Children don’t come with an instruction manual. Instead, they bring screams, tears, tantrums, and poop, leaving their parents with a laundry list of questions about how to handle all of it.
As a new mom, I had so many questions. Which stroller should I buy? How much tummy time does he need? When can I introduce solid foods? Does he need special laundry detergent? When, where, and how long should he be sleeping? When will he sit up on his own? Roll over? Crawl? Walk?
Questions upon questions upon questions. I was overwhelmed.
As he grew into a toddler, I realized there were too many questions to address them all, so I narrowed it down to a few important ones. Is he eating a relatively healthy diet? Is he growing at a reasonable rate? Is he learning and developing in some way? Am I helping him deal with his emotions appropriately?

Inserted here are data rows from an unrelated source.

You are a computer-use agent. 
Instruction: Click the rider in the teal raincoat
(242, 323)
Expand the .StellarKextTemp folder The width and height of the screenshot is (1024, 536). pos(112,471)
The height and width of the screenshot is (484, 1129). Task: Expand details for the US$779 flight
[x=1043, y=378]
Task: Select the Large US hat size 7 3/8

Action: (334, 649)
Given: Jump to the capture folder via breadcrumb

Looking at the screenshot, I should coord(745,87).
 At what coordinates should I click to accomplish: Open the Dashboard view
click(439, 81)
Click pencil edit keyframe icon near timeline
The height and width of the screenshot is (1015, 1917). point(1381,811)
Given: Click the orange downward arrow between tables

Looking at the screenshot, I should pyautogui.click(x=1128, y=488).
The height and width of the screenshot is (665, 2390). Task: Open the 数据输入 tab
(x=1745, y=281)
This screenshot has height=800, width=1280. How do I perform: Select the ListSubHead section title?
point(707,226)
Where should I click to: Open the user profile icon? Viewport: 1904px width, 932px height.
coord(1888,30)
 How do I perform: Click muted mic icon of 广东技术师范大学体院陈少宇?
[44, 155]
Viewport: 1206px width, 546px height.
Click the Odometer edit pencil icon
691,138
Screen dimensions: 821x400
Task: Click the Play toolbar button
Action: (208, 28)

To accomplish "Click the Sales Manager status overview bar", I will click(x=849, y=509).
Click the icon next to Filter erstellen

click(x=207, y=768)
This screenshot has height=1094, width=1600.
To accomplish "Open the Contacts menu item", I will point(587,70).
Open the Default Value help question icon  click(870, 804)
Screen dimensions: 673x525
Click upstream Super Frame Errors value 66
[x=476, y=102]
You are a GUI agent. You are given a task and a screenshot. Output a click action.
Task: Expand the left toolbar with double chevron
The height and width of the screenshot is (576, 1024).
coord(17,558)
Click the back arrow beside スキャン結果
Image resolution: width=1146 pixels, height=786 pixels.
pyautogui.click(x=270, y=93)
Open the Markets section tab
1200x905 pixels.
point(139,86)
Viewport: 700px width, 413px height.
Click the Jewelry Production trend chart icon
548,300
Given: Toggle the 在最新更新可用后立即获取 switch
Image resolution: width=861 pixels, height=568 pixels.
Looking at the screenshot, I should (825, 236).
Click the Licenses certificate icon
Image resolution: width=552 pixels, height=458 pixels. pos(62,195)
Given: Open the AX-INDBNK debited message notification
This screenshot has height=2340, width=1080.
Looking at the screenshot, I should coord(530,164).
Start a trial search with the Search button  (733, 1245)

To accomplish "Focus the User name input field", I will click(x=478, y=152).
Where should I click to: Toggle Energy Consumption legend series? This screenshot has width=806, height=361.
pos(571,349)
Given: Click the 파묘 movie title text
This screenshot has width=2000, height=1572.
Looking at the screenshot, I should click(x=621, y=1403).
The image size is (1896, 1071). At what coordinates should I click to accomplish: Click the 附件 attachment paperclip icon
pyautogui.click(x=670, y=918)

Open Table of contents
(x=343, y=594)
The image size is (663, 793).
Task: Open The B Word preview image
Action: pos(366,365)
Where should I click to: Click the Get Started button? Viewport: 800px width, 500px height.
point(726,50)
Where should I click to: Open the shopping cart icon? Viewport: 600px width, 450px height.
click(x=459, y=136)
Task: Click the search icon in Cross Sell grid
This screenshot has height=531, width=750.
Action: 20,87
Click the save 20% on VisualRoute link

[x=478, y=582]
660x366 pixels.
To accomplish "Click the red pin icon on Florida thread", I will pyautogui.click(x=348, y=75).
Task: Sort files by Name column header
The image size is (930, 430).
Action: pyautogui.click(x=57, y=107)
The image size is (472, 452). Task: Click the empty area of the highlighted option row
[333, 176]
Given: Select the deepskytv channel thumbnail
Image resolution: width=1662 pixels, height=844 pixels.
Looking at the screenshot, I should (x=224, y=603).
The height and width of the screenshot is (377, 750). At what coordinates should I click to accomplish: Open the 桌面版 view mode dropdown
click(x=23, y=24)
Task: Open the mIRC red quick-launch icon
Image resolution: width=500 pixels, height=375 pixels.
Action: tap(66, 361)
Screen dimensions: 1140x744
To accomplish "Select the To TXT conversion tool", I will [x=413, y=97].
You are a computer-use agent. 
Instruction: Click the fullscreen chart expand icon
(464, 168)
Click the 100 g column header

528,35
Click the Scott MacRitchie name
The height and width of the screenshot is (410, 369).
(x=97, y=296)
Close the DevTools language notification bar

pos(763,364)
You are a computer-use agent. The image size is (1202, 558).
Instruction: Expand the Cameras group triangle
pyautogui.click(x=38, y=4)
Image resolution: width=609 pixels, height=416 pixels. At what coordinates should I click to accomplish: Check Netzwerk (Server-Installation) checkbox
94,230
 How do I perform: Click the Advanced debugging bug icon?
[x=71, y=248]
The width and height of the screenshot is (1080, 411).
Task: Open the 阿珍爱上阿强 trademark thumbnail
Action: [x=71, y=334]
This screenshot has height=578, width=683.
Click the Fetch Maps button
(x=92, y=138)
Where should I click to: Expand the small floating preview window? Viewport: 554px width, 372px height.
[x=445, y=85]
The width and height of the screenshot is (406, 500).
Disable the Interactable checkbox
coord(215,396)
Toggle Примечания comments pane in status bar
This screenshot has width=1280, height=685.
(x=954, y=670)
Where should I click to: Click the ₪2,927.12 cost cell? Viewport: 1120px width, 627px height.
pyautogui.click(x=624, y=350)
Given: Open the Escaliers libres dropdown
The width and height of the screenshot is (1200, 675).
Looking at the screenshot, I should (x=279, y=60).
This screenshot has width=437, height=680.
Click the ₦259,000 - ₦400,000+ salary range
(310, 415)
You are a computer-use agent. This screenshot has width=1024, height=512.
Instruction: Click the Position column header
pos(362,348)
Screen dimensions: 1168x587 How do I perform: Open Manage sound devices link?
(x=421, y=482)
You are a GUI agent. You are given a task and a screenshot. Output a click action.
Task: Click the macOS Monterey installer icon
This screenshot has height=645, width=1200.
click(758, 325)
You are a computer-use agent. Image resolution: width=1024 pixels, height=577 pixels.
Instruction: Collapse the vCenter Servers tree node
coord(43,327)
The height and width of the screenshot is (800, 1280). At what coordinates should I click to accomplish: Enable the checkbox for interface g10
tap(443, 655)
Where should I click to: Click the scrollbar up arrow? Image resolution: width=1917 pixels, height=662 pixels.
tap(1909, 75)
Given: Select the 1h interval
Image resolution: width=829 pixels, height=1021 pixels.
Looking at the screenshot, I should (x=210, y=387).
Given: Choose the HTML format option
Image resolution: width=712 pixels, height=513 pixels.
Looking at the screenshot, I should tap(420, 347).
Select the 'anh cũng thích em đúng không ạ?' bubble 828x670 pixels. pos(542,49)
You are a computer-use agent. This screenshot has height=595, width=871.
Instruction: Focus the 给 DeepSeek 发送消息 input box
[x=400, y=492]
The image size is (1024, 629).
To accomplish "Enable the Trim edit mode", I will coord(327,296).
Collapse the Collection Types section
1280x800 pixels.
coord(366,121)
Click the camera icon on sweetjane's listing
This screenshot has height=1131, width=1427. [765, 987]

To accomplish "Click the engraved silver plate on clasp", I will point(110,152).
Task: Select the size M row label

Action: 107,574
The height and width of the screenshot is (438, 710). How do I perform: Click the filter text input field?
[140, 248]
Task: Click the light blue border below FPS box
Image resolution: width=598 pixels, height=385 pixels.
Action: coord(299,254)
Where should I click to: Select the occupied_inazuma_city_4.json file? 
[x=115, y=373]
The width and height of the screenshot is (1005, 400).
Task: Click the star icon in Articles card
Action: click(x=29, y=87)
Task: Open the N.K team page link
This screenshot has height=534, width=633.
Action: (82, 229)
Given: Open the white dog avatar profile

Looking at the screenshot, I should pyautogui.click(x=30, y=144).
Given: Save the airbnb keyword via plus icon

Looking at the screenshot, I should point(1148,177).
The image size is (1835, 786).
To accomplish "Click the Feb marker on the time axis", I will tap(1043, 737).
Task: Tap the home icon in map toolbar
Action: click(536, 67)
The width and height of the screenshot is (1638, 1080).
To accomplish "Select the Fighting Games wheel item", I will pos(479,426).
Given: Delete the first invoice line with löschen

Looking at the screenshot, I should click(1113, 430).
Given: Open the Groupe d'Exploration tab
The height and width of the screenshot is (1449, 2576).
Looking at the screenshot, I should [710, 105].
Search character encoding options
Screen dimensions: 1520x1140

These questions seemed manageable to me at the time. I knew I couldn’t get hung up on every product that caused one freak accident or contained one suspicious ingredient. I couldn’t worry about if he could stack blocks or color pictures as well as other kids his age. I didn’t have the mental or emotional capacity for these kinds of questions. Between starting graduate school, buying and moving into a new house, and parenting, I was overwhelmed. Narrowing the questions down helped tremendously.
Then life got really crazy when my husband was diagnosed with cancer. The questions that filled my head took a medical turn. Which chemotherapy drugs should he be on? Which specialists should I schedule appointments with? How will we coordinate his surgery and radiation on the other side of the country?
And then there were the questions of worry. Will he live to see his 30th birthday? Or his son go to kindergarten? Or our 10th anniversary? Will the cancer spread, recur, or go into remission?
Now I was really overwhelmed. My brain didn’t have much space for parenting questions, yet some still pushed their way through. Can I let my preschooler play games on my phone to keep him quiet in the hospital waiting room? Can he have macaroni and cheese for dinner for the third night in a row? If he fell asleep on the couch at 10 pm because my body was too exhausted to put him to bed, will it negatively affect his health? Am I a bad mom?
At this point in my life, the mom guilt hit harder than ever. I felt like I was failing him on so many levels. We couldn’t set aside time for potty-training even though I knew he was ready. He didn’t know the alphabet like most of his friends, and some days he even forgot how to count to ten. His schedule was virtually non-existent. He didn’t have enough outside time, free play time, or even enough time with his parents at all.
Yet, he was happy.
As I talked with my sweet little three-year-old, I realized that he was okay. He may not have had the right educational toys or even the right size of clothes on, but he was fed, occasionally bathed, and most importantly, he was loved. I decided to focus on a new set of parenting questions and only allowed myself two.
Are my child’s basic needs being met?
and
Does my child feel loved?
When I limit myself to only those two questions, I realize I’m still a pretty good mom. There will be other days for making sure he has matching socks, combed hair, and enough daily servings of fruit and vegetables. Today is not that day.
If today is not that day for you either, I want you to know it’s okay. Life gets overwhelming. Relationships get complicated, work gets demanding, bodies get sick or injured, and finances get tight. You don’t need all the extra parenting questions. Just focus on two. If your kids are taken care of and loved, then you are enough.